Selective praise represents another subtle tactic. “You won’t say a word to someone who is less good strategically, but you’ll stay silent even when they achieve something,” Pandey explains. The absence of recognition becomes as damaging as overt criticism.
The psychological toll
The emotional impact proves profound and cumulative. Majumdar describes a pattern of “rumination”—negative thoughts that loop endlessly, leading to anxiety, depression, and paralysing self-doubt. High-performing employees begin second-guessing decisions they would previously have made confidently.
The organisational cost extends beyond individual suffering. “You will sense when the person is a bit disengaged and they’re not participating, not giving ideas, just blindly agreeing—’Yes, everything is fine’,” Purohit observes. “It’s the most dangerous phrase in the workplace—because it often means exactly the opposite.”

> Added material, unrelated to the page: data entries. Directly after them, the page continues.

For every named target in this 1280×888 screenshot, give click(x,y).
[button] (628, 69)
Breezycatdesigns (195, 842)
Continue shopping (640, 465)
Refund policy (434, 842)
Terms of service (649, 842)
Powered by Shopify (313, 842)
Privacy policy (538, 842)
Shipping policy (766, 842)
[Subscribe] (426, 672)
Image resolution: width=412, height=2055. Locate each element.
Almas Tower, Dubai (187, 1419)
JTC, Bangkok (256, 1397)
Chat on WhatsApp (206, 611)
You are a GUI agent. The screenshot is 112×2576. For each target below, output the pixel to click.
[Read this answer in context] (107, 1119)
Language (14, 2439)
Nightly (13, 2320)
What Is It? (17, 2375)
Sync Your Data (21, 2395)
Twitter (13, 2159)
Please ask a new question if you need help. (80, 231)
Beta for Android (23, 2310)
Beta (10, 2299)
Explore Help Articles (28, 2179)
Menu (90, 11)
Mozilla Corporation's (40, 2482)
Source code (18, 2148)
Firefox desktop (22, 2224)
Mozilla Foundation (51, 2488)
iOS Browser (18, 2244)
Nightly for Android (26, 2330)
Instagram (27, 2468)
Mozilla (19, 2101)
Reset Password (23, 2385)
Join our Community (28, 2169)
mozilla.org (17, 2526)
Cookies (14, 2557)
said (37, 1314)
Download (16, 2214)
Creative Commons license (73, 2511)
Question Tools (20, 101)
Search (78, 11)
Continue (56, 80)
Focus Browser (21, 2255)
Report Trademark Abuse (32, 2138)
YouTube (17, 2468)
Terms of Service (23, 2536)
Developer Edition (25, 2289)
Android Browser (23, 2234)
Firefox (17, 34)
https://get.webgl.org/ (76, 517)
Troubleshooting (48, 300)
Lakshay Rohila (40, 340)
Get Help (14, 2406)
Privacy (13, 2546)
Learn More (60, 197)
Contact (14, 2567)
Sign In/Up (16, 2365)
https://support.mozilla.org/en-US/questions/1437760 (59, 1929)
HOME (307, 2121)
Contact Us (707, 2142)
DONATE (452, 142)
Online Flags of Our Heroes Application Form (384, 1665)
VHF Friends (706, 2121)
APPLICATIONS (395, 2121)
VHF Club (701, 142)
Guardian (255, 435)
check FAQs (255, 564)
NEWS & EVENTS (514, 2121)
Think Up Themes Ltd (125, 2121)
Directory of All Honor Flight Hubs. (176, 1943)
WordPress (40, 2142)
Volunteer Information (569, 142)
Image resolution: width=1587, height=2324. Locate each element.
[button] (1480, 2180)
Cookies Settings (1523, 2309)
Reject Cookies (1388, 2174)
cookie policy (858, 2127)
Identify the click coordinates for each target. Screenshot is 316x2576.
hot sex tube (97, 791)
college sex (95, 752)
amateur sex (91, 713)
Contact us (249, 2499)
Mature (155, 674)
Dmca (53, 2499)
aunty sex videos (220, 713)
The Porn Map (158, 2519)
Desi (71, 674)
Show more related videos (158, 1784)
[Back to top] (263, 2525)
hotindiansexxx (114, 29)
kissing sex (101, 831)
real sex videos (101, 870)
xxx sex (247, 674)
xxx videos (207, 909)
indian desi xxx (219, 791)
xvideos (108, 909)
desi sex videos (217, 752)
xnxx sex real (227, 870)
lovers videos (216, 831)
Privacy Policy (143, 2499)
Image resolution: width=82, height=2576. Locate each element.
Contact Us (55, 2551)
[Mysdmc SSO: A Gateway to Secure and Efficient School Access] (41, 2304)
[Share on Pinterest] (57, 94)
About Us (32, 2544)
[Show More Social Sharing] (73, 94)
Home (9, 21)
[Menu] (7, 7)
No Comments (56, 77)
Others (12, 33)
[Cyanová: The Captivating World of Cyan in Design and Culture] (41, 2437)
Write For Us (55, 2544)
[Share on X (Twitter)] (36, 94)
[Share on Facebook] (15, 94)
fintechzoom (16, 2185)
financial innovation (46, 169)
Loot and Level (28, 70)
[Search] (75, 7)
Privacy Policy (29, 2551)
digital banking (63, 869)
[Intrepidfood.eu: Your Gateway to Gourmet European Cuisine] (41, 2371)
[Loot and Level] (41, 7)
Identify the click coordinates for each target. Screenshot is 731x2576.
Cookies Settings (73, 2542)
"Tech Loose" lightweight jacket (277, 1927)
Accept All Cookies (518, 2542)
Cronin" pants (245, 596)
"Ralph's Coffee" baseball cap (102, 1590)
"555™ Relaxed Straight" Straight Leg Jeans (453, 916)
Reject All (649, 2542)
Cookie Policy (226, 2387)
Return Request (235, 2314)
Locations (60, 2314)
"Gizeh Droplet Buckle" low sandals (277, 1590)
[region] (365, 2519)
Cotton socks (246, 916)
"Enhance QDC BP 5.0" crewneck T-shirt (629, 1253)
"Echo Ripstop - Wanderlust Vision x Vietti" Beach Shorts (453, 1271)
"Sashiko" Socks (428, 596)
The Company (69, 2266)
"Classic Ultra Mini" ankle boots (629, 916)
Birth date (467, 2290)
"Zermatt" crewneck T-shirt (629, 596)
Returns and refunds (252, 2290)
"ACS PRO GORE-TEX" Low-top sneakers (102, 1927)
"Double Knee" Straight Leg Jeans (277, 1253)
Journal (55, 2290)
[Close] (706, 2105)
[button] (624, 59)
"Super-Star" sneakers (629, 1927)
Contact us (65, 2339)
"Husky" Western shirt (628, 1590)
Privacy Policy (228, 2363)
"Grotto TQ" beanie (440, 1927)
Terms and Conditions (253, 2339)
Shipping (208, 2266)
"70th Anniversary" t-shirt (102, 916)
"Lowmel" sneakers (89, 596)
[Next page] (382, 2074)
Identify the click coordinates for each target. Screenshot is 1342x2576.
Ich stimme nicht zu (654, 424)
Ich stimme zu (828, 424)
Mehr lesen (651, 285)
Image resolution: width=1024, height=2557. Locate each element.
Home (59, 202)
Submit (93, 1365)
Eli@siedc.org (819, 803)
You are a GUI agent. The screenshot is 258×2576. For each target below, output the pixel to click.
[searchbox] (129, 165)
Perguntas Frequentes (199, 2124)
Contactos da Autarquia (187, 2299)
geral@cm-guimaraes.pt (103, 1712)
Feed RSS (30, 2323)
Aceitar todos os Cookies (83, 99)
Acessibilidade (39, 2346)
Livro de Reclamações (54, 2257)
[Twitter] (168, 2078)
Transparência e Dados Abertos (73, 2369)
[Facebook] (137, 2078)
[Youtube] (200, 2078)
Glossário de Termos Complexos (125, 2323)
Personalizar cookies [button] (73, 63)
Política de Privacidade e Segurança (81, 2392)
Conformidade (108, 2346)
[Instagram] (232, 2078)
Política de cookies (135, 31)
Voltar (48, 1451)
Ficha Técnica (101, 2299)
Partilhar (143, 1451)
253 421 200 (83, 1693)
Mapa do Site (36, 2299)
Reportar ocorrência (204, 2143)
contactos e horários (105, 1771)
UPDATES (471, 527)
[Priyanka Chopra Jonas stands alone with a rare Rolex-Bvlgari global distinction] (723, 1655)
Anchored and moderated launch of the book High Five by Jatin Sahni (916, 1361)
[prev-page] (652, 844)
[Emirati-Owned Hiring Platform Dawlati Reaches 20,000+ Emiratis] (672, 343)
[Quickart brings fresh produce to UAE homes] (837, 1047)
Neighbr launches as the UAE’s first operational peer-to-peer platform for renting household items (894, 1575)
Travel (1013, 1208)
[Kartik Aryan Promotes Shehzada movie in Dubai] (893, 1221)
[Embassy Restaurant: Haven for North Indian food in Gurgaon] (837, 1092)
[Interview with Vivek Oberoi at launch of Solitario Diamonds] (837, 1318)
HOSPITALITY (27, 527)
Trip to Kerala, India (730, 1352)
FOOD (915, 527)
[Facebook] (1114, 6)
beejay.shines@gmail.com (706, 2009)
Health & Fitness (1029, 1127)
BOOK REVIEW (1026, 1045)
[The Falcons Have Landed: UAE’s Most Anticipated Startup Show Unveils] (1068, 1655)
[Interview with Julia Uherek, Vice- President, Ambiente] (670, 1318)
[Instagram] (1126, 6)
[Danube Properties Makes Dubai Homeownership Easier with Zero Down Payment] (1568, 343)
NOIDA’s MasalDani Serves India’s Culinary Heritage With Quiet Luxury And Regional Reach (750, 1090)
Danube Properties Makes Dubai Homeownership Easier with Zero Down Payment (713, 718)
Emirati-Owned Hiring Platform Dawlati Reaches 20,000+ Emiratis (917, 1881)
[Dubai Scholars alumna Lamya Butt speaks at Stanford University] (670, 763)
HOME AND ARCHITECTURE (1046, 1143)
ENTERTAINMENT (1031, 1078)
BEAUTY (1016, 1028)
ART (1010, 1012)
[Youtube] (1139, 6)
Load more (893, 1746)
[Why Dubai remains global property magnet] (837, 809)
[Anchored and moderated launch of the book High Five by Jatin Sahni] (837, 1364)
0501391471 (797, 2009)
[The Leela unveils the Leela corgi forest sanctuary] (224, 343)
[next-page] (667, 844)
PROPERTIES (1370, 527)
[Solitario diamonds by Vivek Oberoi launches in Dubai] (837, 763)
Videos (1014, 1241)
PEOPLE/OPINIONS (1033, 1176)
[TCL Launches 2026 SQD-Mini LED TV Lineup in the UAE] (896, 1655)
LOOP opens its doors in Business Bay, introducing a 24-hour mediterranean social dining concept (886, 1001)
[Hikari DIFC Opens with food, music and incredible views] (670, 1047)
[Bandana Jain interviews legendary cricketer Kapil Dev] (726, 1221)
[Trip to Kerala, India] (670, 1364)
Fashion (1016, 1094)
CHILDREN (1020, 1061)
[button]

This disengagement doesn’t happen overnight. Employees gradually withdraw intellectual and emotional investment, moving from active contribution to passive compliance. The organisation loses not just their current productivity but their future potential.
The systemic challenge
Corporate gaslighting thrives in environments lacking psychological safety. When employees fear that challenging assumptions or expressing dissent will be met with retribution, manipulation becomes easier and more effective.
The problem is compounded by power dynamics that make resistance difficult. Unlike harassment, which often leaves clear evidence, gaslighting operates through plausible deniability. The manipulator can always claim misunderstanding, poor communication, or legitimate business necessity.
For victims, options remain limited. “It depends on the person’s confidence, employability, and their situation,” Majumdar acknowledges. “Ideally, if the culture is toxic and the power dynamics rigid, the best choice may be to leave. But not everyone has that option.”
Building immunity
Prevention requires deliberate cultural intervention. Purohit emphasises leadership accountability: “Respect your people. Align them. Take them along with you. Difficult decisions, if communicated with transparency and dignity, don’t destroy trust—but secrecy does.”
Pandey advocates for psychological safety as the fundamental antidote: “Leaders must be comfortable when their assumptions are challenged. They must give people the space to agree, disagree, speak up.”
Organisations serious about prevention need robust escalation mechanisms, transparent decision-making processes, and leaders trained to recognise their own manipulative tendencies. They must also acknowledge that good intentions don’t prevent gaslighting—busy managers under pressure often resort to these tactics unconsciously.
The recognition imperative
Corporate gaslighting represents a sophisticated form of workplace abuse that traditional HR frameworks struggle to address. Its subtlety makes it difficult to identify, its gradual nature makes it hard to prove, and its impact on confidence makes victims reluctant to report it.
Yet recognition remains the first step towards prevention. When organisations acknowledge that manipulation can masquerade as management, they create space for honest conversation about power, accountability, and respect.
The cost of inaction extends beyond individual careers to organisational health. In an economy dependent on innovation and engagement, companies that gaslight their talent risk losing not just employees, but their competitive edge.
The smoke signals are there for those willing to see them. The question is whether leaders will act before the fire spreads.